Higher-Order Belief in Incomplete Information MAIDs
Jack Foxabbott, Rohan Subramani, Francis Rhys Ward
TL;DR
The paper addresses the limitation of traditional MAIDs in representing heterogeneous beliefs and higher-order beliefs across agents under incomplete information. It introduces incomplete information MAIDs (II-MAIDs), defines both infinite- and finite-depth variants, and proves an equivalence to incomplete-information extensive form games (II-EFGs) without a common prior over types. This equivalence allows existing equilibrium concepts to be inherited, but the authors argue these concepts can be unrealistic when there is no common prior, motivating a more realistic recursive best-response solution concept. The work provides theoretical foundations for II-MAIDs, discusses their implications for rational behavior under diverse beliefs, and demonstrates applicability through an AI-evaluation example to illustrate how II-MAIDs can model and analyze such scenarios.
Abstract
Multi-agent influence diagrams (MAIDs) are probabilistic graphical models which represent strategic interactions between agents.
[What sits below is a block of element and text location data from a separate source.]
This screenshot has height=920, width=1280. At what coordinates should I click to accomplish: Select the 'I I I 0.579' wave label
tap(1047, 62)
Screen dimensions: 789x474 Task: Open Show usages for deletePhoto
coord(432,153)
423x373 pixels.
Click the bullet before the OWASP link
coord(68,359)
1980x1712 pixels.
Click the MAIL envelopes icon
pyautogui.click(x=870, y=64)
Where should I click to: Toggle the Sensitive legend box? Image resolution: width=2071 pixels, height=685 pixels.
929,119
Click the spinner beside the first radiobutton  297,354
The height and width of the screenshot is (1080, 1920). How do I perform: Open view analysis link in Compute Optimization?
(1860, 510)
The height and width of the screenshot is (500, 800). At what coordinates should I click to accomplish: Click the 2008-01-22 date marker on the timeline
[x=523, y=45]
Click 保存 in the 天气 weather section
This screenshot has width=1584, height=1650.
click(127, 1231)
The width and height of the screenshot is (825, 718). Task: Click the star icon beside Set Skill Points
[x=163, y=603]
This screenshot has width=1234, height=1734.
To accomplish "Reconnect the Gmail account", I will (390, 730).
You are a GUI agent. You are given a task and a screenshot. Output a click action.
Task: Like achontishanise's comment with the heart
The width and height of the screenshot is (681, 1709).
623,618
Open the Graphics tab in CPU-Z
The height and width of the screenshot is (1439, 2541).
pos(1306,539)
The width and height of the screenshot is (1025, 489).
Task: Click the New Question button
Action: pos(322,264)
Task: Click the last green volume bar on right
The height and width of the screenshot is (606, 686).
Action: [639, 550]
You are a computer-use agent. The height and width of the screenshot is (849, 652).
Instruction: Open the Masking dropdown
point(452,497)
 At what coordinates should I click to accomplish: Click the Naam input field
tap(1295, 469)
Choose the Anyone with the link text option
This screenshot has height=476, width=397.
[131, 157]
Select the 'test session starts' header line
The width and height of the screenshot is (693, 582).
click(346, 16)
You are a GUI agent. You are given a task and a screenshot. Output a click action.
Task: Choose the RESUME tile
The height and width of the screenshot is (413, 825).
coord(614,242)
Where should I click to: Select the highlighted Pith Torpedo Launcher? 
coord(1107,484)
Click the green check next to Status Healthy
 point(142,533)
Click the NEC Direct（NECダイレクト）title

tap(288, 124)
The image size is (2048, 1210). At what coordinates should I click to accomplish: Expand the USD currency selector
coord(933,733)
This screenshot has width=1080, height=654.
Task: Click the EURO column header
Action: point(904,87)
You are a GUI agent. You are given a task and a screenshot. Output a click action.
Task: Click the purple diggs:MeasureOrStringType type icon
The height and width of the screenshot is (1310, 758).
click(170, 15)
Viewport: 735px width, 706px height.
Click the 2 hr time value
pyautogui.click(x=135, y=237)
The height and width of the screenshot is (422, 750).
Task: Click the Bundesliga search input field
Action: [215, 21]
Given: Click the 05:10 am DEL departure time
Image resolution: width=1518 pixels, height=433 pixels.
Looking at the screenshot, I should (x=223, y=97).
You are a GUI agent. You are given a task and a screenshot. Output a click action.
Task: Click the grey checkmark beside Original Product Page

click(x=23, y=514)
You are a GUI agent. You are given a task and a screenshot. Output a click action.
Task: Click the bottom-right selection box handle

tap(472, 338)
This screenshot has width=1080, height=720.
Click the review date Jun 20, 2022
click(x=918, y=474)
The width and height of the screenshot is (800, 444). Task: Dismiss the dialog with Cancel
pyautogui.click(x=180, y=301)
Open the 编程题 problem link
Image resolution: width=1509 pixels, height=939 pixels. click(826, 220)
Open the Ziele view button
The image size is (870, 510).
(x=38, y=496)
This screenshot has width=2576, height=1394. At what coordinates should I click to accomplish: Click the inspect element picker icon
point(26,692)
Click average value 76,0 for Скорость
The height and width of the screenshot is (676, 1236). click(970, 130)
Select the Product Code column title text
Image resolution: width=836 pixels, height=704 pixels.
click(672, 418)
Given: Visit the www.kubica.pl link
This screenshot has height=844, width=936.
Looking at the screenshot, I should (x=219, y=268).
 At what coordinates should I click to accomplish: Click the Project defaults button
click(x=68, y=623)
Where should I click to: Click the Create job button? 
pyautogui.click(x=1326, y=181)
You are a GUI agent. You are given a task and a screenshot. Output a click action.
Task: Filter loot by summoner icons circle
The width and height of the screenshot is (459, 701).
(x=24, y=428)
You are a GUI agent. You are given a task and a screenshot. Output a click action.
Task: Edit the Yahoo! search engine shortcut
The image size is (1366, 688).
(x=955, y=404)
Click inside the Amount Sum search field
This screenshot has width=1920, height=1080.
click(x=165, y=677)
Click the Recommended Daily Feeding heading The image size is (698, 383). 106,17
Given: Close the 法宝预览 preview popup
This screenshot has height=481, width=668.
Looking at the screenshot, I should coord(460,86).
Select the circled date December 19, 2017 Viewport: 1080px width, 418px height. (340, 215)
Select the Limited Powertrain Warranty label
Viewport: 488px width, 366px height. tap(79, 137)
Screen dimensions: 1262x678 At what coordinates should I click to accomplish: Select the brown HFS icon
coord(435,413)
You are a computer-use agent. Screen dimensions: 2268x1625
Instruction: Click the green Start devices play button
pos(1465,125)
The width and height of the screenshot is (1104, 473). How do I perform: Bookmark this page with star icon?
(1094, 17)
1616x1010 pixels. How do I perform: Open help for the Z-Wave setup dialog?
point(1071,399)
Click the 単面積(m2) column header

MAIDs are equivalent to extensive form games (EFGs) but have a more compact and informative structure. However, MAIDs cannot, in general, represent settings of incomplete information -- wherein agents have different beliefs about the game being played, and different beliefs about each-other's beliefs. In this paper, we introduce incomplete information MAIDs (II-MAIDs). We define both infinite and finite-depth II-MAIDs and prove an equivalence relation to EFGs with incomplete information and no common prior over types. We prove that II-MAIDs inherit classical equilibria concepts via this equivalence, but note that these solution concepts are often unrealistic in the setting with no common prior because they violate common knowledge of rationality. We define a more realistic solution concept based on recursive best-response. Throughout, we describe an example with a hypothetical AI agent undergoing evaluation to illustrate the applicability of II-MAIDs.